Supplied text.
• • • • •

The Russian agency involved in studying the remains of Yasser Arafat has denied issuing any conclusions about the death of the Palestinian leader, after a report cited its chief as saying he could not have died from polonium poisoning.

Russia’s Federal Medical-Biological Agency was one of three international institutes involved in exhuming Arafat’s remains in November 2012.

Interfax earlier quoted FMBA head Vladimir Uiba as saying he doubted a report published in The Lancet at the weekend saying that Swiss radiation experts had found traces of polonium on Arafat’s clothing.

The Swiss team said its findings “support the possibility” Arafat, who died in November 2004, was poisoned.

“He could not have been poisoned by polonium,” Uiba was quoted as saying by Interfax. “The Russian experts who conducted the investigation did not find traces of this substance.”

However, the FMBA quickly denied that Uiba had ever issued such a statement.

“We have not publicized any official results of our forensic review,” a spokesman for the agency said. “Neither have we publicly confirmed nor denied media reports about there being or not being polonium in Arafat’s remains.”

The deputy editor of Interfax’s political news section stood by the story, saying Uiba made his comments in a sit-down interview.

“The correspondent and I sat down with Uiba for an interview and this is what he said,” said the deputy editor, who asked not to be named.

A foreign ministry source said Russia had no right to publicize the forensic review’s conclusions because the study was commissioned by the Palestinian leadership.

“Our position on announcing the results of Yasser Arafat’s exhumation remains the same: only the Palestinian authorities can release this information,” the unnamed source told the ITAR-TASS news agency.

Speculation has surrounded Arafat’s death ever since a quick deterioration of his health saw him pass away at a military hospital near Paris in November 2004 at the age of 75.

French doctors were unable to say what killed the Palestinians’ first democratically-elected president and an autopsy was never performed. But many Palestinians believed he was poisoned by Israel.

• • • • •

Exercise directions. Copy the passage of the Arafat article from "The Swiss team" up to and including "to be named.".

Data section.
• • • • •

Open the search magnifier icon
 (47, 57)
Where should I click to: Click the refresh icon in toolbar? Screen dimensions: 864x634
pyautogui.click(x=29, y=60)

• • • • •

Problem solution.
The Swiss team said its findings “support the possibility” Arafat, who died in November 2004, was poisoned.

“He could not have been poisoned by polonium,” Uiba was quoted as saying by Interfax. “The Russian experts who conducted the investigation did not find traces of this substance.”

However, the FMBA quickly denied that Uiba had ever issued such a statement.

“We have not publicized any official results of our forensic review,” a spokesman for the agency said. “Neither have we publicly confirmed nor denied media reports about there being or not being polonium in Arafat’s remains.”

The deputy editor of Interfax’s political news section stood by the story, saying Uiba made his comments in a sit-down interview.

“The correspondent and I sat down with Uiba for an interview and this is what he said,” said the deputy editor, who asked not to be named.